Your architecture, oh wonderful Khiva, has always been distinguished by its elegance and peculiar features. Unlike other historical cities of Uzbekistan, where blue domes are an integral element of architecture, you, Khiva, are famous for only one blue dome on all your land – the dome of Pahlavan Mahmoud Mausoleum, named after a truly legendary person.
The word “Pahlavan” means “Hero” in translation. This nickname of the craftsman Mahmoud was not accidental – professional warriors got the titles of heroes in Khorezm. It was by fighting that Mahmud earned his living, and the craft was more for the rest of the soul and to help others.
There are many legends about Pahlavan Mahmoud.

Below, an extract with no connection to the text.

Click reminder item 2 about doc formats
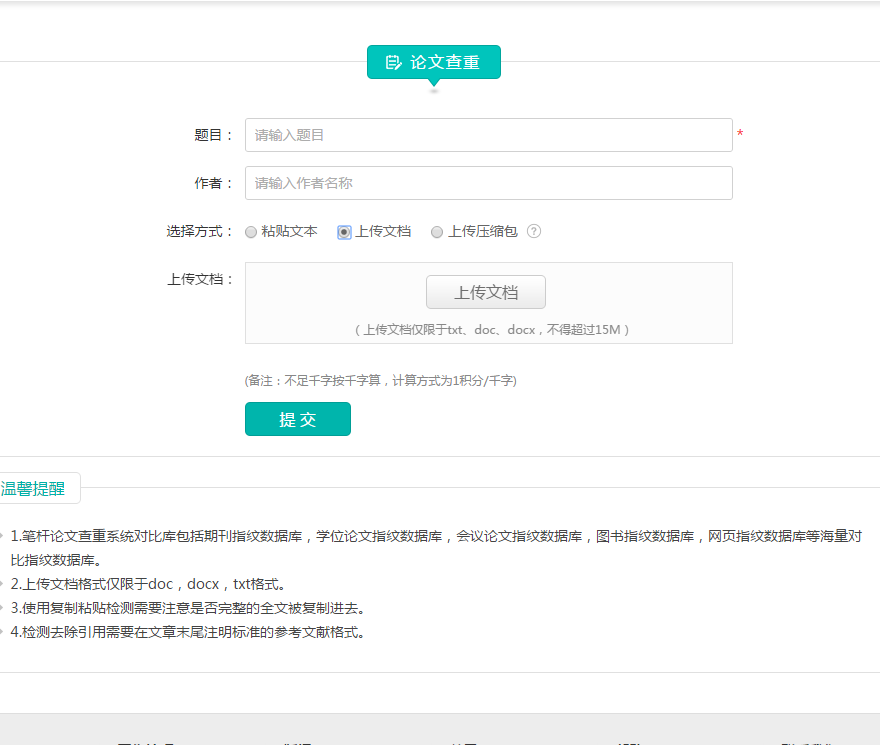This screenshot has height=745, width=880. [x=148, y=584]
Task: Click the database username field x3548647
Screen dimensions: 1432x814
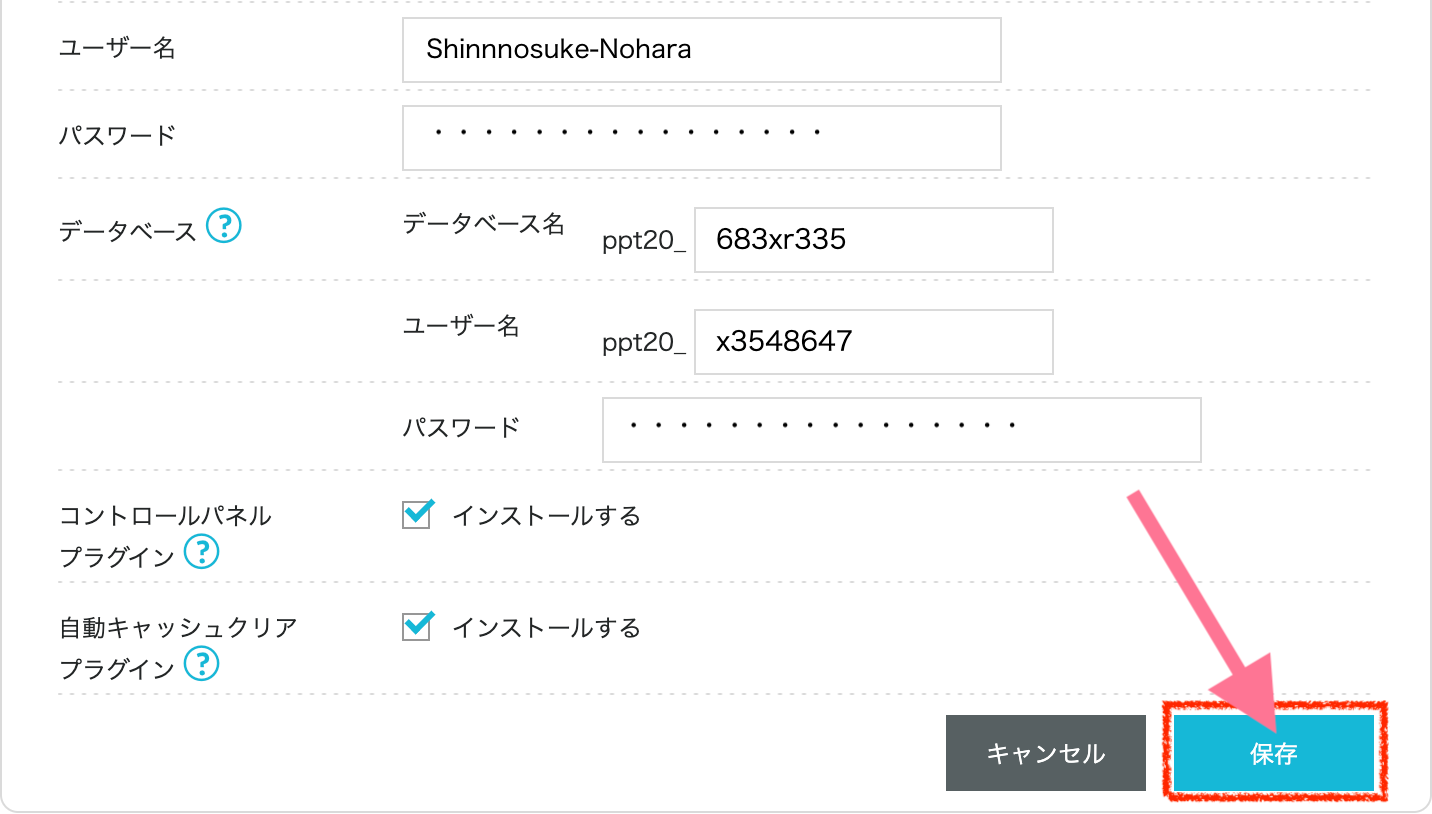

One of them says that Pahlavan lost only one fight in his life. And he did it on purpose, because he learned that his opponent would have been put to death in case of his defeat.
Another legend attributes another noble deed to Mahmoud. Speaking to the Indian sultan Alauddin, he asked him to reward the freedom of as many captive countrymen as he could fit into the skin of a cow. The sultan smiled ironically and agreed, because how many people can fit into one cow’s skin? But after the victory, Mahmoud came to a trick: he carved one long belt from the skin of one cow, which he was able to girdle all the Khoresmians who found themselves in captivity.
The strength and wisdom of Pahlavan Mahmoud was praised in songs. The hero himself was a great poet and musician, for which he was awarded the title of “Omar Khayyam of Khorezm”. His poems inspired subsequent generations.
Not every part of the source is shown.